Skip to Content
Welcome to our new docs! 🎉
LearnCelestia 101Data availability FAQ

Data availability FAQ

What is data availability?

Data availability is about proving that a block’s transactions have been published to the network. In most chains this means downloading all transaction data for a new block; in Celestia, light nodes can answer this question via DAS without full downloads.

Data availability

What is the data availability problem?

If a block producer withholds data for a proposed block (a data withholding attack), other nodes cannot update state or verify the chain. The risk varies by architecture—for example, rollups and validiums are especially sensitive.

How do nodes verify data availability in Celestia?

Full nodes can download entire blocks as usual. Light nodes leverage DAS: they request random shares with Merkle proofs from the extended data matrix. See Data availability sampling for details.

What is data availability sampling?

DAS lets light nodes make repeated random sampling requests for small portions of a block. As more samples succeed, confidence that the full block is available rises (e.g., to 99%+). A simple analogy is coin flips: enough successful flips (samples) give high confidence the data exists.

What security assumptions does DAS rely on?

  • Enough light nodes sample for the given block size so an honest bridge node can reconstruct the full block from their collected shares.
  • Light nodes connect to at least one honest bridge node to receive fraud proofs for incorrectly erasure-coded blocks; eclipse attacks can break this assumption.
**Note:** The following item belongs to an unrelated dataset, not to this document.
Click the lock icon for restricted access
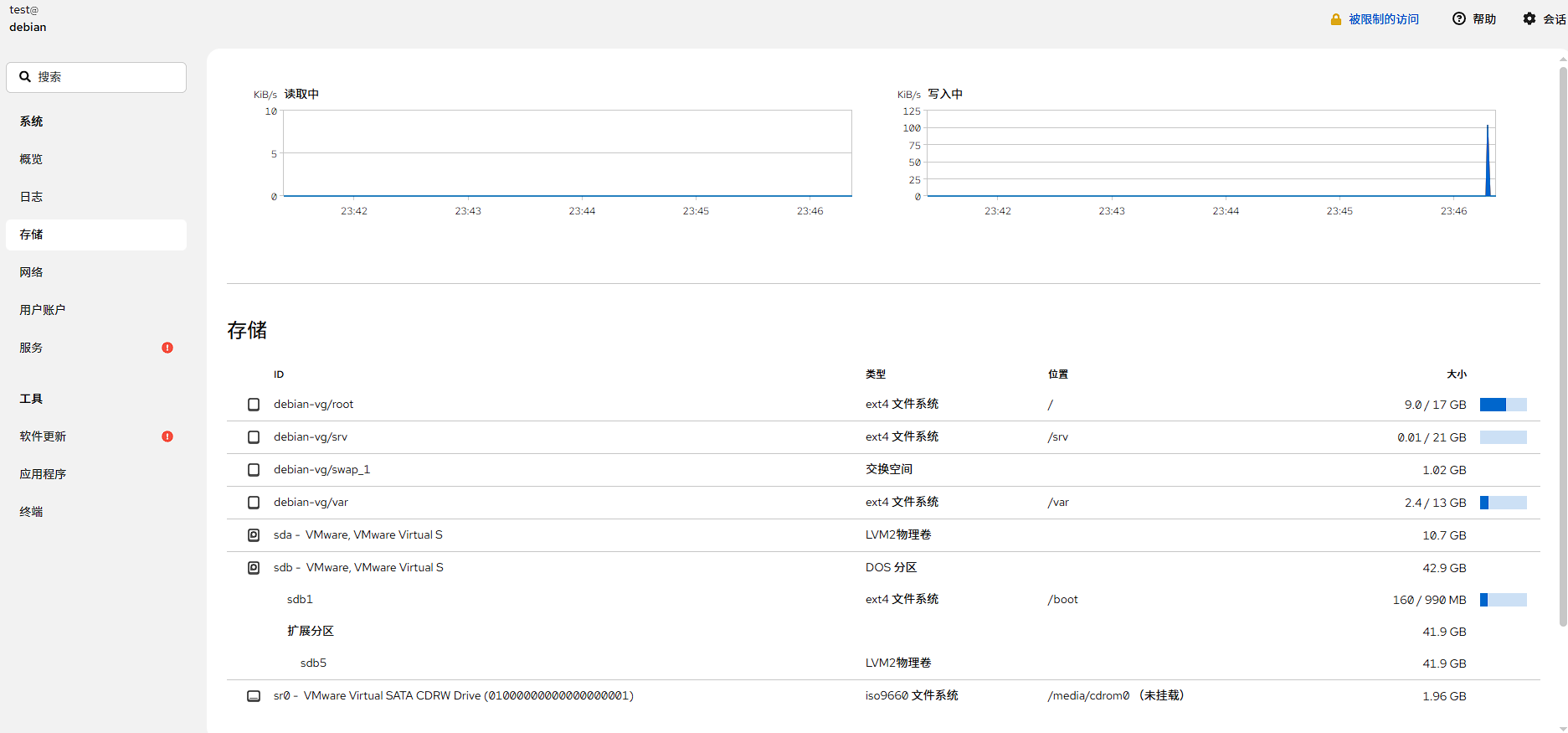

Why is block reconstruction necessary for security?

Blocks are erasure coded; malicious encoders could extend data incorrectly. Bridge nodes need the full block to produce fraud proofs of bad encoding. If only light nodes receive data and bridge nodes cannot reconstruct the block, the network could miss invalid encoding.

What is data storage and how is it different?

Data storage concerns keeping and retrieving historical transaction data. The security assumption for storage is 1-of-N honesty—only one honest keeper of history is needed—while data availability is about new blocks being publishable and verifiable.

Data storage

What problems arise around data storage?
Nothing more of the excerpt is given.